I have thought a lot about the nurse’s sign as it relates to being in ministry.  I confess there are times when I feel interrupted by people: 

  • The phone rings.  A student needs to talk right now.
  • Someone wants to meet for coffee in the middle of a crazy busy week. 
  • I get an email asking if I can Skype this afternoon. 
  • Someone texts to ask if they can drop by the house on their way home 
  • A friend calls.  “I’m having car trouble.  Can you come pick me up?” 

I’m ashamed to confess that my first thought is frequently, “Aack!  I have so much to get done today!”  Then, I remember.  “Oh, wait.  THIS is what God has called me to – people.”  Yes, there are things that must get done: paperwork and planning and support development and study and a whole host of other important tasks.  There are times when it is perfectly appropriate to say, “No” or “Can this wait until tomorrow?”  But generally, I want to be available to people.  And when I am with them, I want to be present.  Not thinking about all that awaits me back at my computer.  Not hurried, but listening and entering in to whatever is going on in their lives. 

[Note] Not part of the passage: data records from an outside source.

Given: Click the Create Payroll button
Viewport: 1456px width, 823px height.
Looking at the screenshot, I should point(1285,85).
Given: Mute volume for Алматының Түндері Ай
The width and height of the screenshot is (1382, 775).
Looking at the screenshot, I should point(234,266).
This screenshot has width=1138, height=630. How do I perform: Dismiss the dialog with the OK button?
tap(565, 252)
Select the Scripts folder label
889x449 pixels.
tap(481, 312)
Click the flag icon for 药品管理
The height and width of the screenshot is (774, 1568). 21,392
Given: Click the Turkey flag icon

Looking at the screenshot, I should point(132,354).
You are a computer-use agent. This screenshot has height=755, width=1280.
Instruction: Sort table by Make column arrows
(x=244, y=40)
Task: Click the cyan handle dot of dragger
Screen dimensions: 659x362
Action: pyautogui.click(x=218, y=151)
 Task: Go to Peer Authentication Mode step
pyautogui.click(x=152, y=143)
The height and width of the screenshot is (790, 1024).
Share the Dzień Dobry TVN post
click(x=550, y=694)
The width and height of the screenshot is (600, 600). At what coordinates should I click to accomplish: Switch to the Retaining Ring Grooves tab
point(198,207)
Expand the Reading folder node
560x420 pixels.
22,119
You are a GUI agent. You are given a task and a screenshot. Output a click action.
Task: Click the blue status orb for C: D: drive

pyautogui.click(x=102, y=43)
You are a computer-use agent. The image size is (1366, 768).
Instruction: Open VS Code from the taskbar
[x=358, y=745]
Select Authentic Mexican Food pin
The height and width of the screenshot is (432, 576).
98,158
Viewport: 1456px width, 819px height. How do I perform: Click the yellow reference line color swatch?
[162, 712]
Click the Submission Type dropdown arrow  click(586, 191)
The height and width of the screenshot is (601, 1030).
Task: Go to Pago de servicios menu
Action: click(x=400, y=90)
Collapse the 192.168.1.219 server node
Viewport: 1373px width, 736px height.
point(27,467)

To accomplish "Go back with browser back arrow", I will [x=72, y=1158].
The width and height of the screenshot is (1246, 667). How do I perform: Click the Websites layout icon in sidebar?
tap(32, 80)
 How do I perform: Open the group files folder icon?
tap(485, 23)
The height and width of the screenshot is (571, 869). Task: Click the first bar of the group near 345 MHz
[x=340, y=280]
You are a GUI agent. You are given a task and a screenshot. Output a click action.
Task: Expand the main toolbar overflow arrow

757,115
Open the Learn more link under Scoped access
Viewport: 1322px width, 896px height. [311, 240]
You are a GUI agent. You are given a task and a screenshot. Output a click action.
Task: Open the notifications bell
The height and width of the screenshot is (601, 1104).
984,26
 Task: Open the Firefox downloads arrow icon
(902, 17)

I think Jesus was like this.  Read through Mark and notice how many times Jesus was interrupted or “crowded” by the needs of people.  Here are a few examples: 

“Jesus withdrew with his disciple to the lake, and a large crowd from Galilee followed.”  (Mark 3:7)

“Then Jesus entered a house, and again a crowd gathered, so that he and his disciples were not even able to eat.”  (Mark 3:20)

“So they went away by themselves in a boat to a solitary place.  But many who saw them leaving recognized them and ran on foot from all the towns and got there ahead of them.  When Jesus landed and saw a large crowd, he had compassion on them because they were like sheep without a shepherd.  So he began teaching them.”  (Mark 6:32-34)

Or what about the time Jesus was on his way to heal the daughter of Jairus, the synagogue ruler, and he was interrupted by the bleeding woman?         (Mark 5)  How kindly he dealt with her.  There was no hint of frustration or impatience.   

I want to offer a taste of God’s grace and nearness by my own imperfect attentiveness to the people who “interrupt” my life.  It is in some ways a spiritual discipline to put aside my “work” to pay attention to someone's need.  It is a way of dying to my own agendas and sense of self-importance.  It opens me up to moments where God might want to use me to be the face of Christ to another.